Protip: don't do this. Former ND hockey player Riley Sheahan arrested wearing a teletubby costume (Tinky Winky, if you're interested). Arrest is for being drunk and driving; drunkenly stated he had not finished high school when asked if there was anything that might prevent him from properly answering the questions. Was carrying a teammate's license on him. None of this is good. Except the costume.

BONUS: Apparently "superdrunk" is a term of law in this state?

JongShow. Hockey commit Nolan DeJong is profiled by the Hockey News:

“I like to be offensive,” he said. “But I take pride in my defense. I’d say my stability, my size and reach are my strengths. I like to be as active as possible, but I want to work on my positioning.”

De Jong would also admit he’s not the most physical out there, but has a pretty good role model right now in locked-out Colorado Avalanche rearguard Ryan O’Byrne, who is a volunteer coach for his hometown Victoria squad while the NHL is on ice. De Jong also worked out with O’Byrne and Jeff Compton, whose clients include several NHL and Western League franchises, in the off-season.
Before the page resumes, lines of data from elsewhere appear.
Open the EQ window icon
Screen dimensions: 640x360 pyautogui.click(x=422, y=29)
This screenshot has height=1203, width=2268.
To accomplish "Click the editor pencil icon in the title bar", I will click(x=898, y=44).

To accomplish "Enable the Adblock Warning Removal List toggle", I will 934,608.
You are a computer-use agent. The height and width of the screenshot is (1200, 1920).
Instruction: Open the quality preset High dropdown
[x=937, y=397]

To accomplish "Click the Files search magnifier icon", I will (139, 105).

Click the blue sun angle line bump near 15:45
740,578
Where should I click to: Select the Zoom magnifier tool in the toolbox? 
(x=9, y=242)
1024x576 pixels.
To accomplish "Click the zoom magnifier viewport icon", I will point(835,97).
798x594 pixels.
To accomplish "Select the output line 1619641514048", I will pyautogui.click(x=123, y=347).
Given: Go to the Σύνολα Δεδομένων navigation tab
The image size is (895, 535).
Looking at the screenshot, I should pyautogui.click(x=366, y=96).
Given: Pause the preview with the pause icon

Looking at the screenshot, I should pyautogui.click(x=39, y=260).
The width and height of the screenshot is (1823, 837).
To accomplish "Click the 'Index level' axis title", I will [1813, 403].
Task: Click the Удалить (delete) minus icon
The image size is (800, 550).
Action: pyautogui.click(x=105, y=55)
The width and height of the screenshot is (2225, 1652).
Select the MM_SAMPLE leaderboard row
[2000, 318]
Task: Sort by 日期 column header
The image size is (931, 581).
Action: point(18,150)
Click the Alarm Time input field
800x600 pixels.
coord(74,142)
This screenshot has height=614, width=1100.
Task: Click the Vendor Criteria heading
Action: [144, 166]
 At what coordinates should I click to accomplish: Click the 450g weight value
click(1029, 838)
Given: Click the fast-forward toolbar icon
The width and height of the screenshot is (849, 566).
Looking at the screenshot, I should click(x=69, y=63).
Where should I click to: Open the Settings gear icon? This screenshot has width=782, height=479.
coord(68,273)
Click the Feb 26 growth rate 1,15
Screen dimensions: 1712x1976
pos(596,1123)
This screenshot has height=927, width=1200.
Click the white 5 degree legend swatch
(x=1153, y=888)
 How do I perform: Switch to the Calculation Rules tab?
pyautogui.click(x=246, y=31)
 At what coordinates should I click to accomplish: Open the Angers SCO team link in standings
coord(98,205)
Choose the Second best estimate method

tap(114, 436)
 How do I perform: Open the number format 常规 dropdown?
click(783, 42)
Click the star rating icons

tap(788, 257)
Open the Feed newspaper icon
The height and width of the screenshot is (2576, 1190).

Etc.: Four Michigan guys make the BTN All-Freshman team. I look forward to a day when that number is zero, or one or something. Next year probably won't be that year since redshirts are included and Michigan figures to start at least two freshman OL.

Big Ten title game not a hot seller. With how spread out the conference is going to be it might be wise to just make it a home game for the team with the better conference record, with record of your conference opponents breaking ties.

Leftover Big Ten/ACC thoughts from Brennan. Minnesota is kind of good this year; mentally swap those guys with Wisconsin. College hockey features on Grantland. This post about the athletics bubble may overreach a bit but the general outline is right. People who decided to add Maryland say adding Maryland is a good idea. NC State/Michigan key plays. Barking Carnival interviews Texas F Girl.